10. Drudkh - Microcosmos
Fierce black metal with folk-tinged melodies from the forests of Ukraine. With stronger, tighter song-writing, Drudkh’s conservative approach strikes a inspired balance between aggressive, textured guitar work and a deep organic atmosphere. Those familiar with the band know that Drudkh’s musicianship can be eclectic in all the right places, as acoustic guitars and traditional instruments weave between sinewy bass lines and rolling percussion.

9. The Twilight Sad - Forget the Night Ahead
A solid sophomore effort from this underrated Scottish band. Like its brilliant predecessor Fourteen Autumns and Fifteen Winters , the music on this album evokes cold, rainy and grey spaces, where traumatic childhood memories collide with the fractured relationships of adulthood. This record is packed with strong melodic movements, passionate vocal performances and intense personality.

8. Wolves in the Throne Room - Black Cascade
On their latest opus, WITTR, build on the atmospheric aesthetic that made Diadem of 12 Stars and Two Hunters so compelling. However, their sound is much more raw and immediate this time around, as the band moves away from ornamental post-rock experimentation to record an album more akin to their blistering live performances.

7. maudlin of the Well - Part the Second
Toby Driver and his mini-orchestra bring maudlin of the Well back from the dead with this remarkable and complex art-rock album. The collective that originally awed fans with their blend of avant-jazz and death metal now pursue a lighter approach, with violins, chimes, piano lines and choral vocals. There is still plenty of drive in this album though, with rolling percussion and post-rock guitars rounding out its massive and progressive vision. Despite the great diversity of sounds on each song, everything flows together with stunning fluidity, as hammering keys grace crystalline guitar in an expansive double helix of sound.
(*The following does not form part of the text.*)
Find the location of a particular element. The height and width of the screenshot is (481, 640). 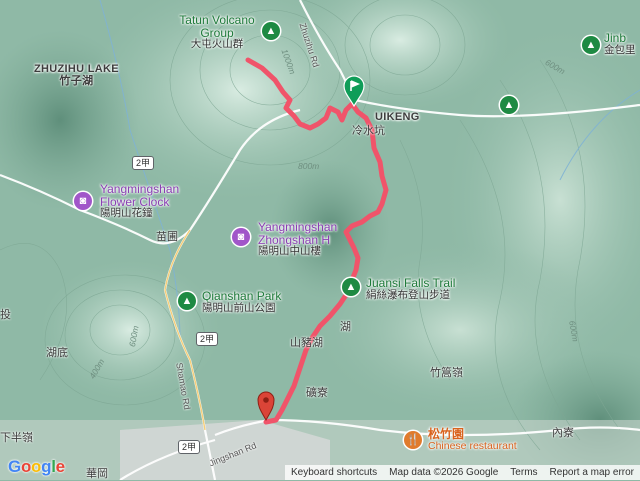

6. A Place to Bury Strangers - Exploding Head
Brooklyn’s A Place to Bury Strangers deliver an incredibly stylish sophomore effort with Exploding Head , a slick and dynamic tribute to everything post-punk. Taking fuzzed out cues from The Jesus and Mary Chain, The Cure, My Bloody Valentine and Joy Division, APTBS play heavily distorted jams centered on fluid bass lines and intense washes of guitar noise. The music’s pace is unrelenting and the noise is glorious. The vocals are cool and detached, cruising over surf-inspired riffs and roaring pedal effects with ease.

5. Sólstafir - Köld
A remarkable tour de force of an album. This Icelandic band has pushed black metal beyond its conventions, with progressive song structures, fast, uptempo rhythms, post-rock ambiance and emotional, punk-inspired vocals. The result sounds like a cross between At the Drive In and Sigur Ros, yes a bizarre equation, but an exciting one nonetheless.
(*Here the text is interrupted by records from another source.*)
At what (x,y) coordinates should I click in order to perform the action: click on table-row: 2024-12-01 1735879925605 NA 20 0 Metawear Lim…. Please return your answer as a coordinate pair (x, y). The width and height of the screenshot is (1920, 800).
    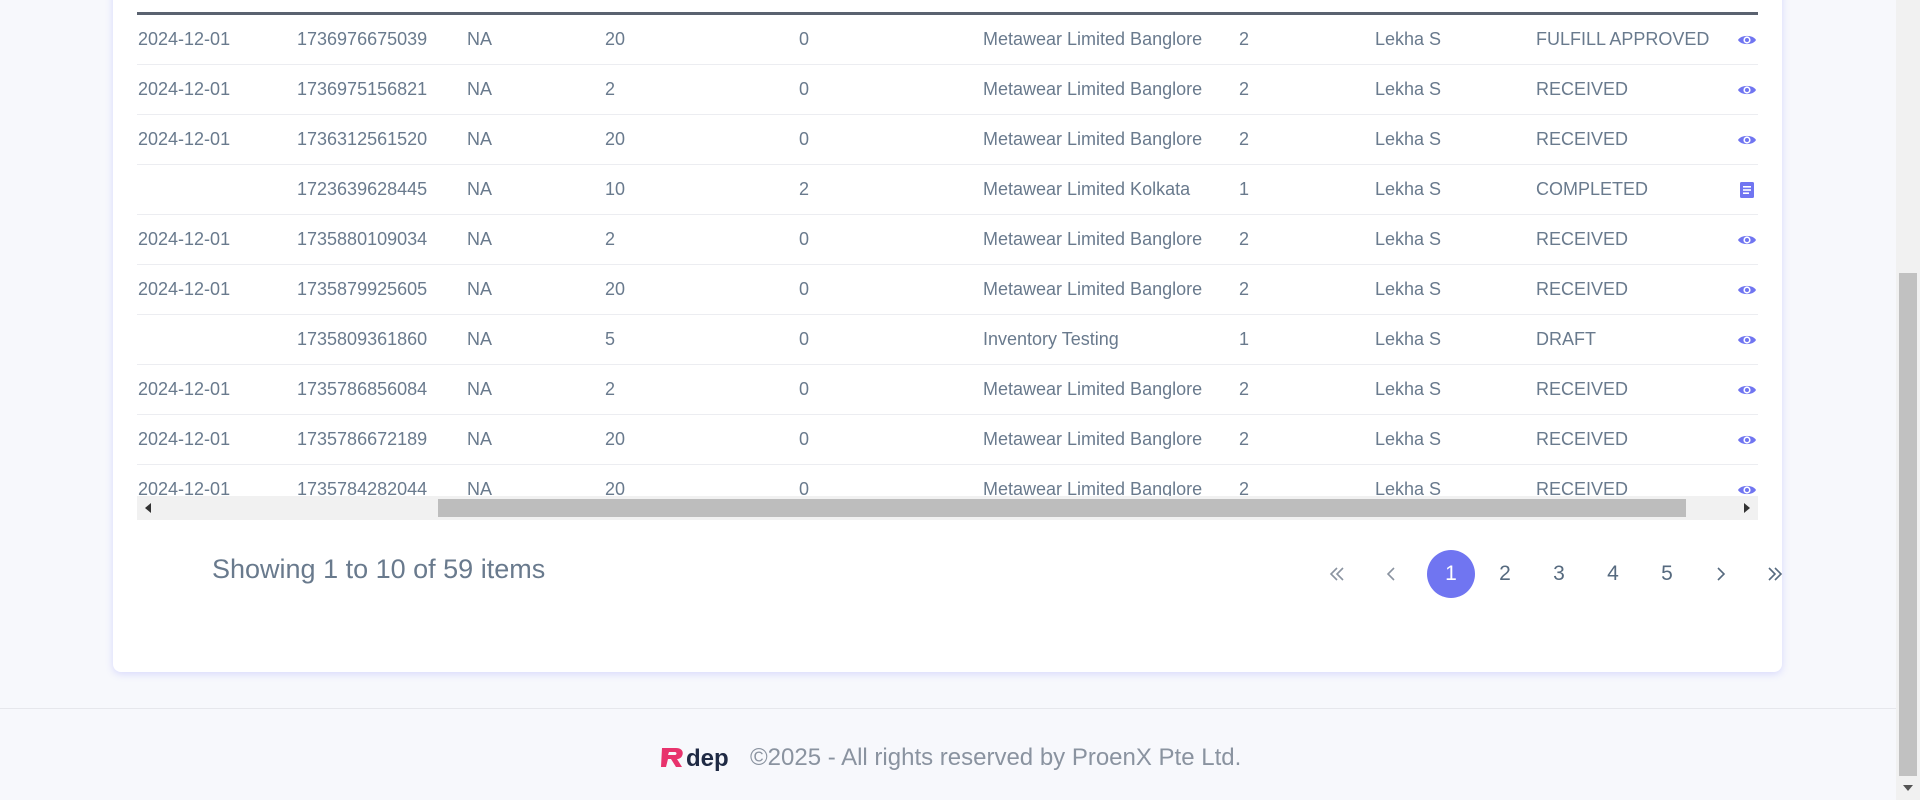
    Looking at the image, I should click on (948, 290).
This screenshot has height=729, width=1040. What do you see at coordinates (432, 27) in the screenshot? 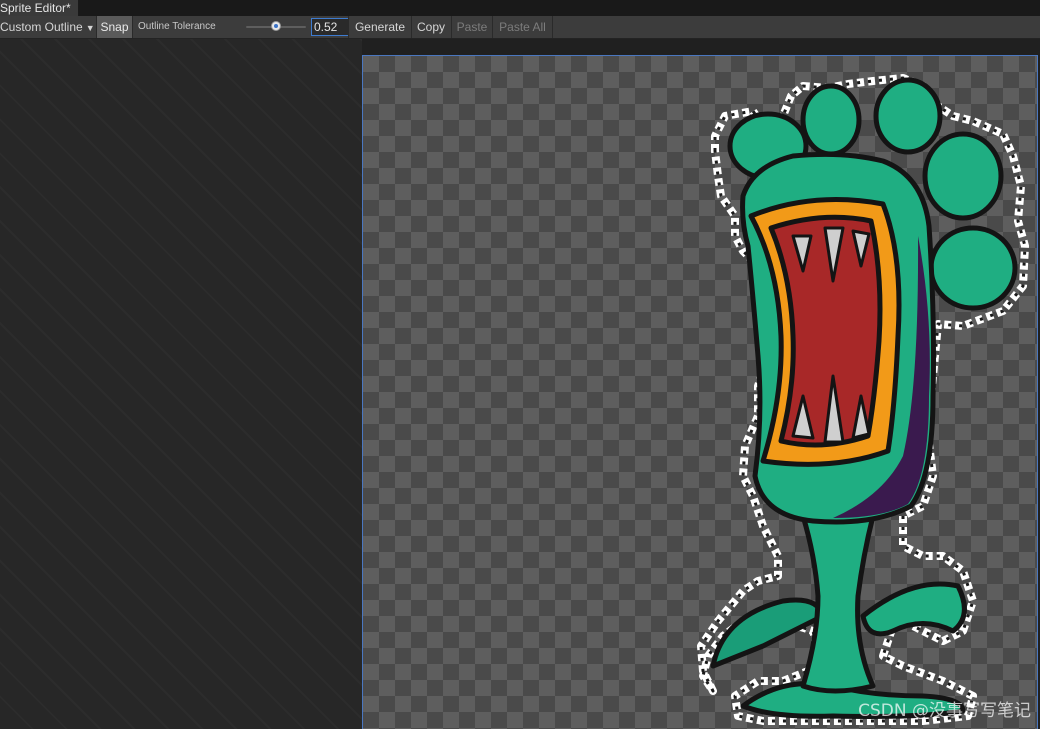
I see `copy-button: Copy` at bounding box center [432, 27].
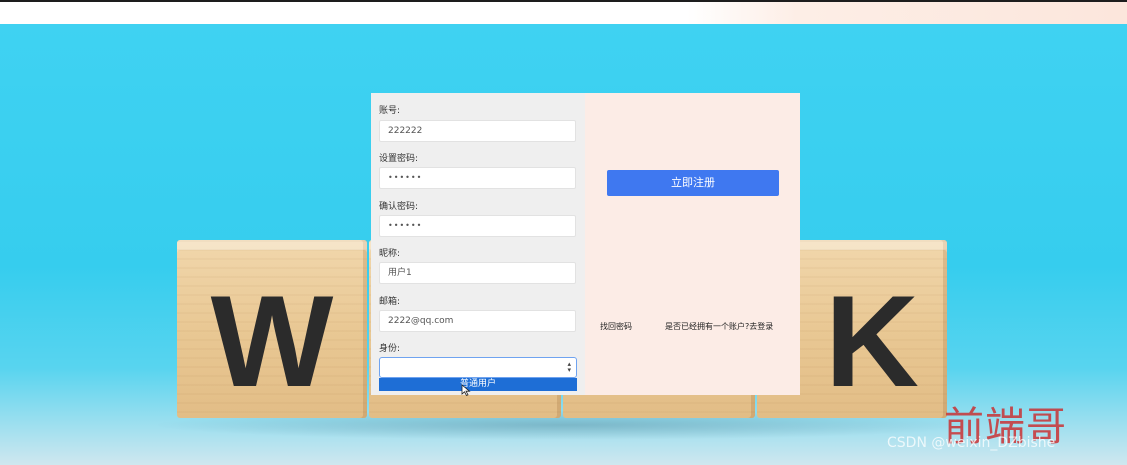 The height and width of the screenshot is (465, 1127). I want to click on select-arrows-icon: ▴ ▾, so click(569, 367).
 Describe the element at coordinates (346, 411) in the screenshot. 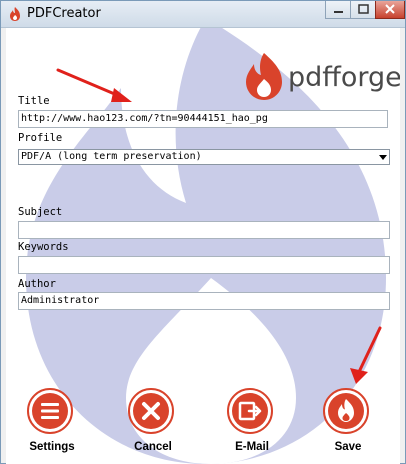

4. Mount Eerie - Wind’s Poem
Singer-songwriter Phil Elverum (The Microphones) has delivered a powerful release that usurps the traditional folk/lo-fi indie sound with deep, menacing drones and dark naturalism. Elverum’s soft, intimate voice provides a stark contrast against walls of distorted guitars and drawn-out synth lines,drawing the listener down into the waters of resignation. The union between gentle folk and atmospheric “shoegazing” is inspired, presenting an intense melancholic vision that soars overhead and sinks into the ground.

3. Skagos - Ást
From the rainy forests of British Columbia comes Skagos, one of the most sophisticated black metal acts to come from my home and native land. This debut album is cloaked with misty atmosphere and weaves between thundering blast beats and haunting acoustic passages. The lo-fi production, sludgy textures and climatic progressions fits the dense landscape from which this duo emerges, recalling damp pines, rocky cliff faces and mud-caked riverbeds.
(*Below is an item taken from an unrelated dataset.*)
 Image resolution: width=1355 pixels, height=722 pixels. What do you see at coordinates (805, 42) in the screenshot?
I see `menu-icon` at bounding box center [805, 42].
2. Natural Snow Buildings - Shadow Kingdom
Another masterpiece (if not their finest achievement to date) from this prolific avant/drone duo. Delicate, ethereal folk songs are interwoven with wispy psychedelia, eastern-tinged guitars and mysterious, ambient noises. A soundtrack for levitation. Shadow Kingdom is an incredibly exhausting and expansive album (over 2 hours) that is full of awe-inspiring moments. It may take dozens of dedicated listens to unearth all of its riches.

1. Rome - Flowers From Exile
Grave, resolute and romantic, the sounds of Rome travel down to the battlefields of the heart. The deep, bellowing vocals of Jerome Reuter are the centerpiece of this brooding neofolk album, as they hang over lush acoustic guitars and scattered samples of European poetry and martial speeches. The lyrics are exquisite, evoking the lonesome spirit of the soldier, or the dreaming revolutionary, longing for distant memories of love or some stern vision of the cause.
Sounding like a cross between Tom Waits and Tenhi, Rome blend a stark, war-time atmosphere with beautiful folk instrumentation. Strings, piano, choral lines and flamenco guitars weave their way across the face of this album, painting faded pictures of the Occident.